Tomorrow, President Clayton Rose will speak at the College’s 15th inauguration. For this week’s edition of Talk of the Quad, the Orient looked to Bowdoin’s past inauguration speeches. Rose enters a lineage of presidents who have taken the opportunity to explore what Bowdoin represents and how the College defines itself. Below, we’ve included a selection of quotes illustrating previous presidents’ views of Bowdoin’s past and their hopes and concerns about the future. 

Joseph McKeen | September 2, 1802
“The organization of a literary institution in the district of Maine, which is rapidly increasing in population, is an interesting event, and will form an important epoch in its history. The disadvantages with which the district has contended from the days of its early settlement, have been numerous and discouraging. The scattered inhabitants were long in a weak and defenceless state: for more than a century the sword of the wilderness was a terror to them; and they were frequently constrained to lay aside the peaceful instruments of the husbandman, and to seize the weapons of defence. Planted in detached settlements along an extensive coast, and depending on precarious supplies of subsistence from abroad, it was long before they could enjoy the means of education with which some other parts of New England were early favored. Add to this, that deep and strong prejudices prevailed against the soil and climate, by which immigrations were discouraged, and the population of the district long retarded. These mistakes have yielded to the correcting hand of time; and Maine is rapidly advancing to that state of maturity, in which, without being forcibly plucked, she will drop from her parent stock.”

Joshua Lawrence Chamberlain | 1872 
“Neither men nor things are what they were, and the question for us is, whether there may not be other courses that might also be worthy of something better than scorn. Let us take no unfair ground. Let us say education is for the man and not the workman. Very well, and by education we mean that training of the man by which he will be enabled to summon and concentrate all his energies upon a proposed end. Let us say that discipline is the chief thing in education. The question is now clear—whether there is only that one course prescribed in an age and society far different from ours, to which every man shall be brought who aspires to liberal culture and disciplined powers...These earnest young men who seek the new course do not seek to avoid discipline or toil. They want their studies to face outward toward action, as well as inward towards life. They want to acquire discipline through studies which take hold on present activities, and whose results abide and can be turned to use. They do not wish to practice with masks and foils that must be thrown away in the field of action, but with the edge and point with which they are to win their way.”

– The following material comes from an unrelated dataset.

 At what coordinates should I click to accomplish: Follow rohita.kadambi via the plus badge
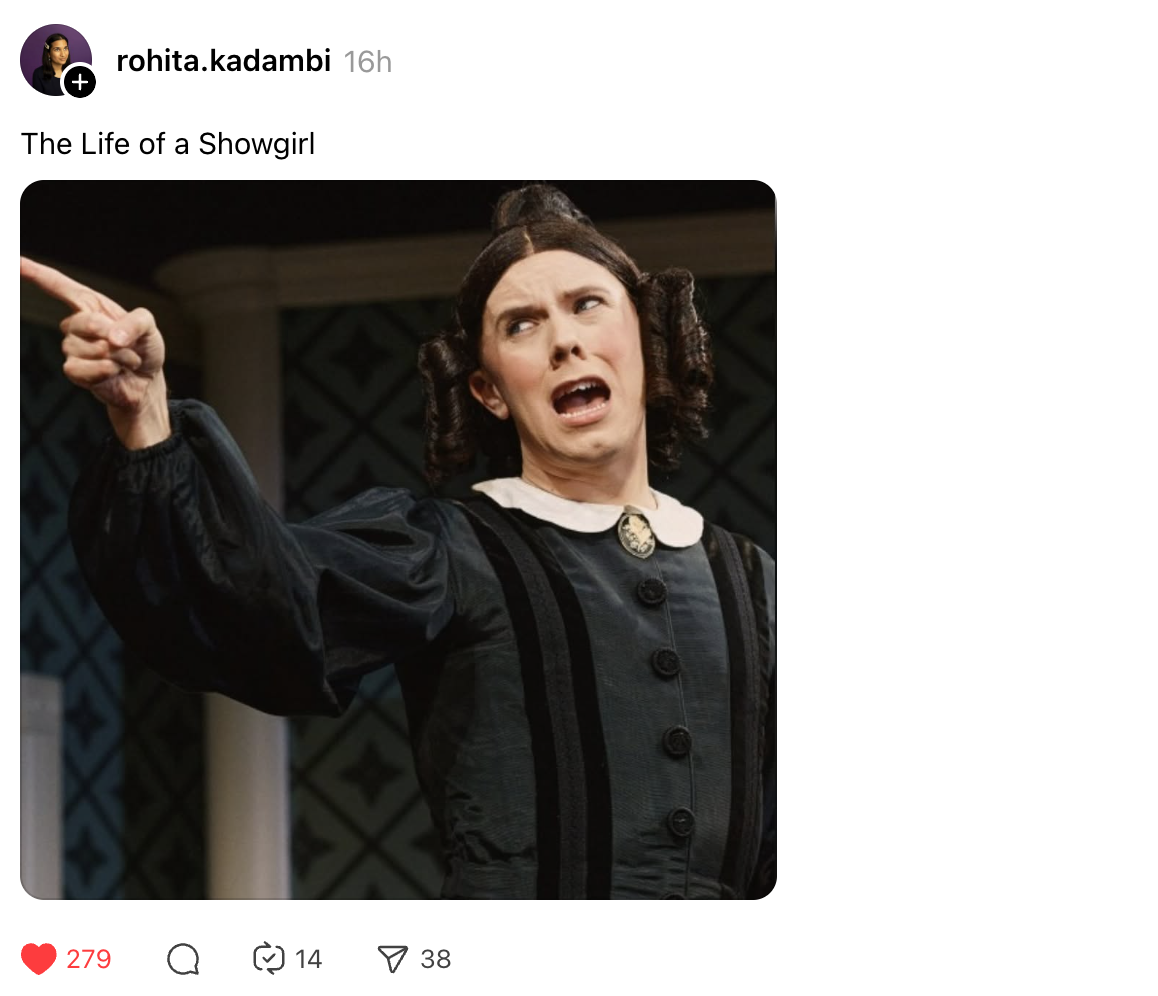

Kenneth C.M. Sills | June 20, 1918
“‘In college we deal with the spirits of men, not with their fortune,’ wrote once a distinguished teacher. Our aim is not vocational; our goal is not efficiency. We hold that the real object of education is to make men free intellectually and spiritually, to develop the resourceful mind in a strong Christian character. Education concern is itself primary with the individual. It strives to make him not only more useful, but a happier, more tolerant man. A person who in his formative years becomes acquainted even somewhat distantly, with the best in literature and science and art, who has had some training in philosophical and religious thought, and in the historical point of view has within himself resources that will grow only more potent and more delightful with age. These are all truisms but they need constant repetition.”

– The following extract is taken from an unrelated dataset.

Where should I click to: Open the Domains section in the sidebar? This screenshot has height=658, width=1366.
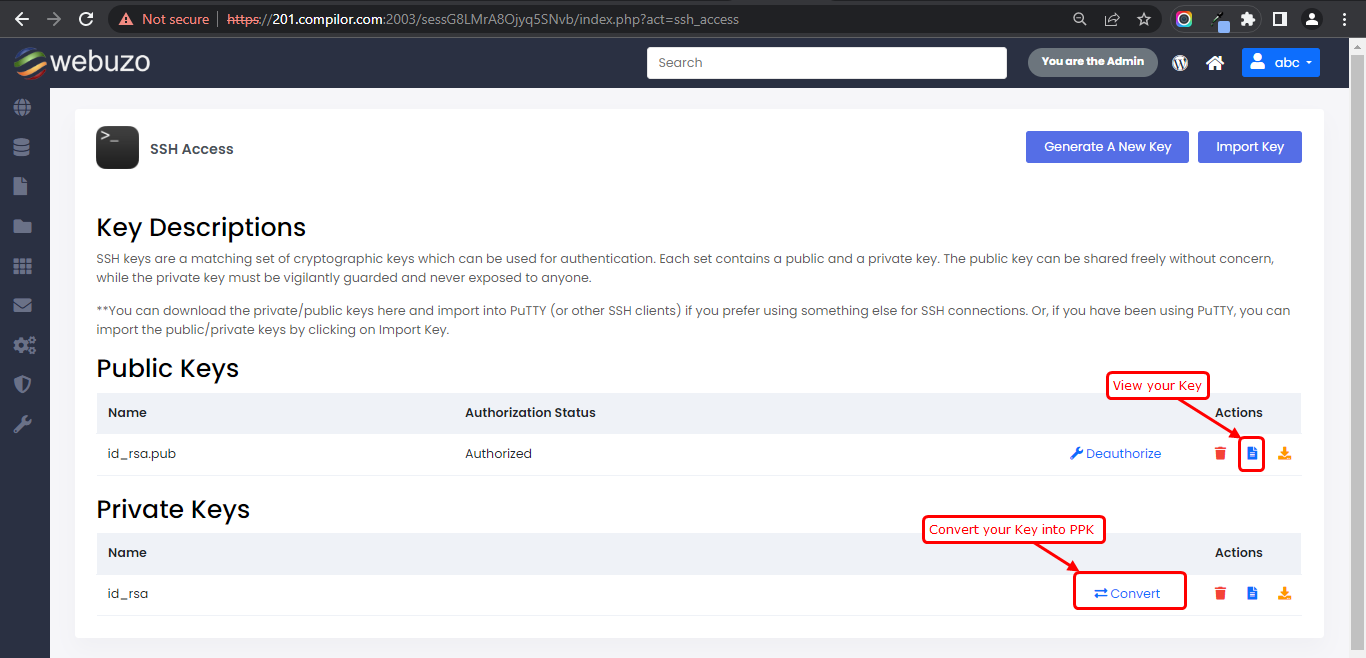tap(22, 107)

James S. Coles | October 13, 1952
“More and more often on our campuses today will a student, in introducing a visiting speaker whose ideas may not be common with conservative thought in the country, explain that the ideas of the speaker are not shared by the student introducing him, but that the organization the student represents feels that the speaker should have a right to be heard on campus. I mention these incidents only to indicate part of the background for my own fear that there is developing on our campuses, an atmosphere which does not permit the free expression and exchange of ideas.”

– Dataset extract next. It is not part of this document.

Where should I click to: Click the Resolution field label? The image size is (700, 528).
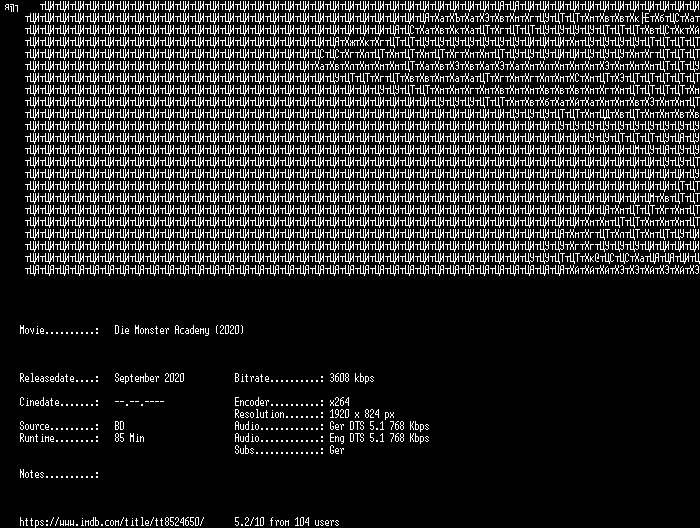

Barry Mills | October 27, 2001
“Now, the fact is that the terrorist attacks on New York and Washington and their aftermath have forced many of us to reassess our lives and our priorities. Things that appeared so vital and important only two months ago can now seem trivial. I have sensed this ongoing reassessment as I travel around the country on behalf of the College. I hear it from parents who tell me how relieved they are to have their sons and daughters studying in the relative safety of Brunswick, Maine.
This sort of reexamination is valuable because to some extent, I believe the excesses of the recent past have led us away from what is truly important in our lives and in our society. And as we recalibrate our priorities, I believe that the value of education will be reaffirmed as central to a rational future.
The question, though, is where our particular form of education - the residential liberal arts college, fits in any reaffirmation of the value of education.”